Fireworks is an abstract color lithograph executed in the primary colors of red, yellow, and blue. The artist’s choice to split the composition into two swathes of dark blue over a yellow background may be an effort to detach from naturalistic imagery of fireworks seen in the night sky, and is in keeping with the experimental approach he took to printmaking at this time.
LG’s Take
Lindsey Grossman (LG) is the communications manager at the Museum. (We have so many Lindseys on staff that we’ve had to start using nicknames.) Here, she shares her impressions of this work:
I heard the title before I saw the artwork, so my first impression was shock.

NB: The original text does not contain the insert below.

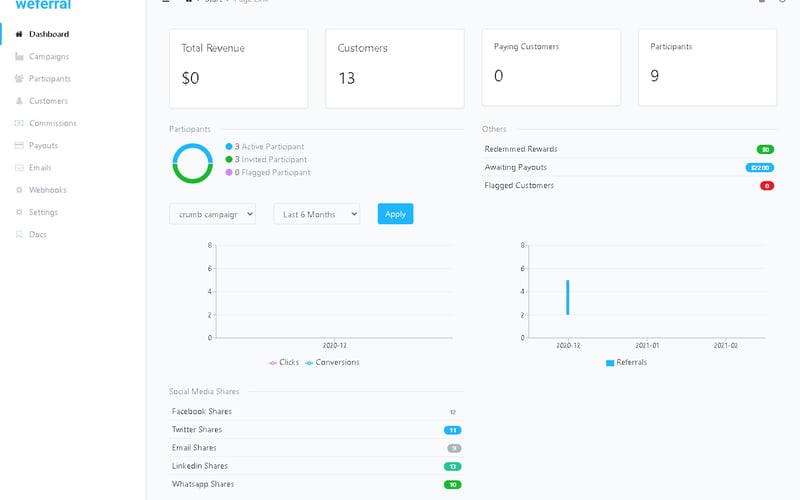The image size is (800, 500).
Task: Click the Docs bookmark icon in sidebar
Action: coord(19,235)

It didn’t look at all like fireworks. But then it struck me: After the big BOOM, it looks just like it does behind my eyelids if I close them tight right after the brilliant bursts of light. Fireworks might mean something completely different to you, but that’s what I love about abstract art, and about all art really. There’s no wrong way to look at it. And of course now I have that Katy Perry song going through my head.
About the Artist
Maltby Sykes worked in an American Regionalist/Realist vein early in his career, influenced by his time in the lithography studio of master printer George Miller. He subsequently began working in an abstract mode while studying in Paris in 1952 with painter Fernand Léger and intaglio printmaker Stanley William Hayter. Sykes’s affinity for lithography however, spanned across his career, as testified by his 1983 essay “Recollections of a Lithographile.” A professor of printmaking at Auburn University for many years, his ties to Asheville came as the result of spending the greater part of 1960 recovering from exhaustion in the city’s Highland Hospital.